Wash the clams in several changes of water. Put them in a pan with ½ cup of water. Cover and cook the clams just until shells open. Remove from heat. Reserve clams. Strain the broth and reserve it.

Shell the shrimp, reserving the shells. You can use the shells to make a stock, along with any fish trimmings. Or else sauté them in hot oil to flavor the oil.

Heat the oil in a 12-inch cazuela. Add the shrimp shells and sauté them until they turn color. The shells flavor the oil. Scoop them out with a skimmer and discard the shells. Now sauté the shrimp in the same oil. Remove them when they are pink and reserve them.

Add the pork to the pan and fry it until browned on all sides. Stir in the onion, green pepper and garlic. Sauté 5 minutes. Stir in the pimentón, then add the tomato. Mix the crushed saffron in ¼ cup hot water. Pour into the cazuela. Add salt (about 2 teaspoons, unless you have heavily salted the stock) and pepper.

Trim ends off asparagus, cut stalks into 1-inch pieces and add to the cazuela. Remove outer leaves from the artichoke and cut it into quarters immediately before adding to the pan. Add the pieces of monkfish.

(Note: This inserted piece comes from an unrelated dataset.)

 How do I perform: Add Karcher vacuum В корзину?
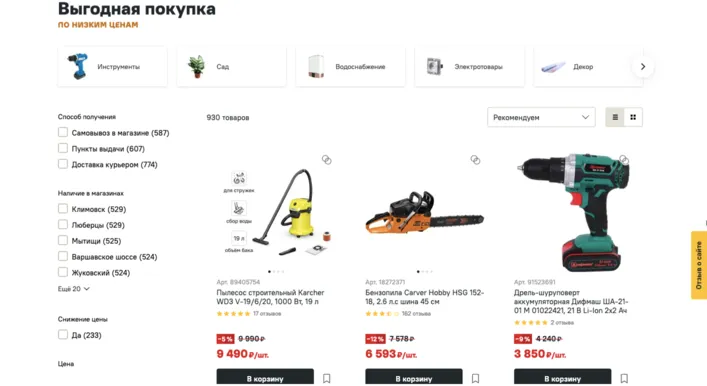[x=265, y=377]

Combine the reserved clam broth with water or stock to make 4 cups liquid. Add to the cazuela and bring to a boil. Stir in the rice. Bring again to a boil, then reduce heat so liquid bubbles gently until rice is al dente tender, about 18 minutes. Arrange the clams and shrimp on top.

Remove cazuela from heat and allow to set for 5 minutes before serving.